Activity:
Starting from the line that holds "Task: Click the Tout décocher link", print every line through the end of the records, first and last included.

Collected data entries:
▼
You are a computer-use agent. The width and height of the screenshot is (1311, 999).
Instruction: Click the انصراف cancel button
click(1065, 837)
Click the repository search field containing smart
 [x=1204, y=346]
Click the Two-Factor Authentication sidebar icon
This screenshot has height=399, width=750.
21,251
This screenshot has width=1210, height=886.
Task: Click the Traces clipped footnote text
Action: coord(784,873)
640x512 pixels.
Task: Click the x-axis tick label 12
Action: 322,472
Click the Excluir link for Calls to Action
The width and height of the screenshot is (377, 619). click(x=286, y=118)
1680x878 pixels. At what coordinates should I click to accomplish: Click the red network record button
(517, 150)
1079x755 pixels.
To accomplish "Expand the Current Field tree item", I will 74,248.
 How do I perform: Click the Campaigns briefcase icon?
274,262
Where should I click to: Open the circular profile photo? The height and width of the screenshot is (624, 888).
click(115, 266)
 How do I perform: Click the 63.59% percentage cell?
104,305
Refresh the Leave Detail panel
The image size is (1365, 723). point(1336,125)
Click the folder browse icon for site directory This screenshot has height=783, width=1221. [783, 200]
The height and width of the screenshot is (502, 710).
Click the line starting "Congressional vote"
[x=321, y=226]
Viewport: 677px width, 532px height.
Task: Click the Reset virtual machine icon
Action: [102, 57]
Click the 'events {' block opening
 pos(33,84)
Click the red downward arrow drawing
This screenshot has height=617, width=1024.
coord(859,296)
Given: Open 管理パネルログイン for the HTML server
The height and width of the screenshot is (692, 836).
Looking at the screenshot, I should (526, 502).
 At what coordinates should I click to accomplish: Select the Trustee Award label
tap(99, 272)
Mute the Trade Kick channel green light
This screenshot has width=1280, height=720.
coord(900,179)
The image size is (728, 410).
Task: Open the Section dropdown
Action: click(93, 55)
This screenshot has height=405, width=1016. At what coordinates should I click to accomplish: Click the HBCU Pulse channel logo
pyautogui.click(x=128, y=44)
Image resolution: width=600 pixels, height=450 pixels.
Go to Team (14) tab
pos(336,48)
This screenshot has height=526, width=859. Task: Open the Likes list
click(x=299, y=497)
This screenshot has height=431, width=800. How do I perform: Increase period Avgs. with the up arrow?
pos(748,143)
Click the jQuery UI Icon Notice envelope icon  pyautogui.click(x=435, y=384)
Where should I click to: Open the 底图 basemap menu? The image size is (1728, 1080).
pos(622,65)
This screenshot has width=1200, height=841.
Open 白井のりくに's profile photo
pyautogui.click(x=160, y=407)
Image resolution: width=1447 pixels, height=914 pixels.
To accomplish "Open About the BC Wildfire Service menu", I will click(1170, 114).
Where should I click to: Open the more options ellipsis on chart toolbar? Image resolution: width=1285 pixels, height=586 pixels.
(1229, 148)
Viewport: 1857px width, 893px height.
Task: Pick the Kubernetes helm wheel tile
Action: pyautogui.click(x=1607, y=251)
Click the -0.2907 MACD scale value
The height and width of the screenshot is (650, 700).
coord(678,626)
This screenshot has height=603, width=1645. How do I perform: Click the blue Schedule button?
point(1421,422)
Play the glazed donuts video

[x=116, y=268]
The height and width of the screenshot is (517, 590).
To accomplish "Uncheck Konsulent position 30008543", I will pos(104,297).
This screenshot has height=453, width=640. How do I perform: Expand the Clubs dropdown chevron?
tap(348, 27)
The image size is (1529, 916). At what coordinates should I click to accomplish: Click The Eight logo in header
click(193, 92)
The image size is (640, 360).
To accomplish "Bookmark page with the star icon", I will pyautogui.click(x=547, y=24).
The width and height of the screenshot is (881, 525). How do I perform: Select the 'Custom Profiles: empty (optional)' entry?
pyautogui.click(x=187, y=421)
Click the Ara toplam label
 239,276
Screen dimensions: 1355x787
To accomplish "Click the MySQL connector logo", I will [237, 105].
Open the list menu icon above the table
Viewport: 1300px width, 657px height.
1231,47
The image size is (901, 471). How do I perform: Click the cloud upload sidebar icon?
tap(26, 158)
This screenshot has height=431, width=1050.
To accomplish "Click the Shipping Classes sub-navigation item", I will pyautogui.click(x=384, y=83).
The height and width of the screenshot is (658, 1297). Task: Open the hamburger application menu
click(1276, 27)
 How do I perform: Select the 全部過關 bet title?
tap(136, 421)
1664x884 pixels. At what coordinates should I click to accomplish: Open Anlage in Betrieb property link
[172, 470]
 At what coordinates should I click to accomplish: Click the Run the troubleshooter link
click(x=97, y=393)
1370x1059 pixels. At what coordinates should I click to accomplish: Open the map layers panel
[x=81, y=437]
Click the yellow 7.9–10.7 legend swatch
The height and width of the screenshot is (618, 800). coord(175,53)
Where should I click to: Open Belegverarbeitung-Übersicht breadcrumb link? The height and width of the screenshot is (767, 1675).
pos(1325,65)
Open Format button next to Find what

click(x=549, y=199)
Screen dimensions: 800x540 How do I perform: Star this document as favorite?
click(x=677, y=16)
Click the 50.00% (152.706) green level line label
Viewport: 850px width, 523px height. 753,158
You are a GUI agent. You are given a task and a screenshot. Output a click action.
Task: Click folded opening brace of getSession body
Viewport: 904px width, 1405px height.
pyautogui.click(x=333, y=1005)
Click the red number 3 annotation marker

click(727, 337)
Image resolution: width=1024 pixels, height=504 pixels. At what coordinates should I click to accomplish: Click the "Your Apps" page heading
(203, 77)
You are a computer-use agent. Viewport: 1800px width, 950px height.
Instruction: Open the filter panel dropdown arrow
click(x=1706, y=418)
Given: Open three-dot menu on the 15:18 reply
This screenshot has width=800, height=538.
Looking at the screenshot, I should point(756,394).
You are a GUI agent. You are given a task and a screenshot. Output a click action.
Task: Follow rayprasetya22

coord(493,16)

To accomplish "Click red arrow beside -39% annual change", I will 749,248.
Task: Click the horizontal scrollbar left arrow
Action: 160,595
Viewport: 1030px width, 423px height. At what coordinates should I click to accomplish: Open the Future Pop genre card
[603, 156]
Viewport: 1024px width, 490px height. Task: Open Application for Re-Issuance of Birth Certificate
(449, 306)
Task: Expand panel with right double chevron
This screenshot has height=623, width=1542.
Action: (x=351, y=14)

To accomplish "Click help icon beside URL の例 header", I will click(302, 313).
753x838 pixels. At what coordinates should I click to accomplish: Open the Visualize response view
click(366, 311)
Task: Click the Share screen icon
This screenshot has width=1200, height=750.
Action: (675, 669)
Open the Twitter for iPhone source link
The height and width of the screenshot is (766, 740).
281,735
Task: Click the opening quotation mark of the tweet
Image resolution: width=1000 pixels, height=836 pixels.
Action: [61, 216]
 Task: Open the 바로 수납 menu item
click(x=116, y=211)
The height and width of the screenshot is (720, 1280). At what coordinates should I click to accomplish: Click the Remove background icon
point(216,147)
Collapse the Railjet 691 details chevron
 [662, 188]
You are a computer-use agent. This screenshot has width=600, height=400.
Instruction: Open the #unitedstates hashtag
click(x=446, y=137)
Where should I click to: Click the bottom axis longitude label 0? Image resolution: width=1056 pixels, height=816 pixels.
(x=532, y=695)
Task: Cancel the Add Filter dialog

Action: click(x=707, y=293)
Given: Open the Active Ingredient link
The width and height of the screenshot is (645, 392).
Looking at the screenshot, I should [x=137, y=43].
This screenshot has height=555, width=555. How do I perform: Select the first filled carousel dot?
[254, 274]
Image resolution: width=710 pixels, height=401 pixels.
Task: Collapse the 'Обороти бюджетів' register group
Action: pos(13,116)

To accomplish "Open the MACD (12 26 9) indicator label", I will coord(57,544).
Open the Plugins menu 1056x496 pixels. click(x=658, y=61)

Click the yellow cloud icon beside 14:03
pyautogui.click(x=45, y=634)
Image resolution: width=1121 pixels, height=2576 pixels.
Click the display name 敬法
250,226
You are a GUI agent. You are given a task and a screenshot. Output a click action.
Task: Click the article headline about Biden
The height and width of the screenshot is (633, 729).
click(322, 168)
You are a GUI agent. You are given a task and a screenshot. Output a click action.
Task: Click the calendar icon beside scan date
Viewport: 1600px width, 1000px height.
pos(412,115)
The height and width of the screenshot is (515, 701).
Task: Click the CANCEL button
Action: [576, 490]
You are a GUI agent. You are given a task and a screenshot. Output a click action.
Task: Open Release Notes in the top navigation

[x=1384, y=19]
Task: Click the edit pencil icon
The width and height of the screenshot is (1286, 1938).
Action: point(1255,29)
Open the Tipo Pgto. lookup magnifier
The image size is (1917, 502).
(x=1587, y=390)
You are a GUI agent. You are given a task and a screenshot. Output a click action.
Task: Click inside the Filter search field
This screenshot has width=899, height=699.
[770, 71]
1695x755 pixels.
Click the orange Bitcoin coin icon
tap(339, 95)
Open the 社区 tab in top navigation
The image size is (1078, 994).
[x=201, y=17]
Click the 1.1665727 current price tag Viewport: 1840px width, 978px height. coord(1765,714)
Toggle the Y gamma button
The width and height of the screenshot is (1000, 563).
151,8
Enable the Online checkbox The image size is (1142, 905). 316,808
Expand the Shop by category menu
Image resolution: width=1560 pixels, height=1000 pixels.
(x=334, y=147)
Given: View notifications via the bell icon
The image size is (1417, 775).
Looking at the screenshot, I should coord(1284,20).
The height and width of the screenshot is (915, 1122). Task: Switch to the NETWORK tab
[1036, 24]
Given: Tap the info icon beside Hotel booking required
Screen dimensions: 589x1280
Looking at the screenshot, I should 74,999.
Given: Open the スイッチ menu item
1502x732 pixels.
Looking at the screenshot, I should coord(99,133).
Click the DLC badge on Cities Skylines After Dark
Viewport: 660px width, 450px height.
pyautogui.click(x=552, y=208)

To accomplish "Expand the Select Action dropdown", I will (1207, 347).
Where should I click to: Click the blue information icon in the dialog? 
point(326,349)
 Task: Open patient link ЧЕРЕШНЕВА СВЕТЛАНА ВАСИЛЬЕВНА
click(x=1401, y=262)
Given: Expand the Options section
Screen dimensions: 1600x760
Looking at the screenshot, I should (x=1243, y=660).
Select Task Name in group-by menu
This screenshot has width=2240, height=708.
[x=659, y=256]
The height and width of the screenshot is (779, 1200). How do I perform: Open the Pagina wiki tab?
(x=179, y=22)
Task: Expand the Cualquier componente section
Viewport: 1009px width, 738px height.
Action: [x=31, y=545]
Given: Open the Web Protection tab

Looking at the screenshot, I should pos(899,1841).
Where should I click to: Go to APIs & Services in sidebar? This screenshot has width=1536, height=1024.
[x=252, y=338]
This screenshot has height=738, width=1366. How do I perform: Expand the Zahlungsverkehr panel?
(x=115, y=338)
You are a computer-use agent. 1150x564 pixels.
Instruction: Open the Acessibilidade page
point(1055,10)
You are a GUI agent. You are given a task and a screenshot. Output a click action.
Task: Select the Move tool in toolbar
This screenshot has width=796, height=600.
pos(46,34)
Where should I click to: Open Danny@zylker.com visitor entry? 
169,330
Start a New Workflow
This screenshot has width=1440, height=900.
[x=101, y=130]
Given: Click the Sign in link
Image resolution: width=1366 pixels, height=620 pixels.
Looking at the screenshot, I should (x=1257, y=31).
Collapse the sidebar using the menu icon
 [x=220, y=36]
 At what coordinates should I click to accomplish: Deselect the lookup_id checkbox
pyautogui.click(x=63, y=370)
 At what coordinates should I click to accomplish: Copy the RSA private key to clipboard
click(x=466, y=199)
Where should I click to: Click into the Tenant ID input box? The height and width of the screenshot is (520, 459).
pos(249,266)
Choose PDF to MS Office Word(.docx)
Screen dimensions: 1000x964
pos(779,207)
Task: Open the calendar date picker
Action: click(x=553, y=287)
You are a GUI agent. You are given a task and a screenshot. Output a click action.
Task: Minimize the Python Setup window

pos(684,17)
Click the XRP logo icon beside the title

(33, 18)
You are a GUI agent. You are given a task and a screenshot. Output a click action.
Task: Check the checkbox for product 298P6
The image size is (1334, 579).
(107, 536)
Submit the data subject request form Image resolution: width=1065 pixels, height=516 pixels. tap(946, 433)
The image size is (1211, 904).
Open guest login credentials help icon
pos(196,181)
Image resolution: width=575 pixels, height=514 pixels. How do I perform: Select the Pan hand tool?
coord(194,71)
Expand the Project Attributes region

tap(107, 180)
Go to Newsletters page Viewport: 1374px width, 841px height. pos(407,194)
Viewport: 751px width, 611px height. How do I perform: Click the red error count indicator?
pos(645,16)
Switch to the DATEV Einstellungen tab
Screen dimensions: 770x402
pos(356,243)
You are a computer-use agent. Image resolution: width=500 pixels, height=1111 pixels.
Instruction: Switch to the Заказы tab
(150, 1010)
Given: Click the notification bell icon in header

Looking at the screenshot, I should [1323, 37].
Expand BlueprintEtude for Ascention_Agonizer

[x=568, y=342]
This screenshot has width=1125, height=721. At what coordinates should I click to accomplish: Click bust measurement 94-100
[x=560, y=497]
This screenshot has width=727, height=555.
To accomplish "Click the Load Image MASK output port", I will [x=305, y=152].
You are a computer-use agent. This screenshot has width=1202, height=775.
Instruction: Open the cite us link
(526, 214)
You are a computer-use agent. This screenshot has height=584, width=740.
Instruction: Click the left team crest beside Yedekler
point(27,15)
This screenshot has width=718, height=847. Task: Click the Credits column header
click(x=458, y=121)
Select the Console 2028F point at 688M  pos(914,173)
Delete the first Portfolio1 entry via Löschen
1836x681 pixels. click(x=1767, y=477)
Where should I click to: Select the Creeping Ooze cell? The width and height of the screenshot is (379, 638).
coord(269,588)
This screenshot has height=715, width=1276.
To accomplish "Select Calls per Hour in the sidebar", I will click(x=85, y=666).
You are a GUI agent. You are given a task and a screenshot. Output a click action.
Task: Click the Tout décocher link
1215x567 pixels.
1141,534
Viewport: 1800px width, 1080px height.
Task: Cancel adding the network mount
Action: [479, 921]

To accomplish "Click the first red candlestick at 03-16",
▲
Solved exercise:
Task: Click the Tout décocher link
1215x567 pixels.
1141,534
Viewport: 1800px width, 1080px height.
Task: Cancel adding the network mount
Action: [479, 921]

To accomplish "Click the first red candlestick at 03-16",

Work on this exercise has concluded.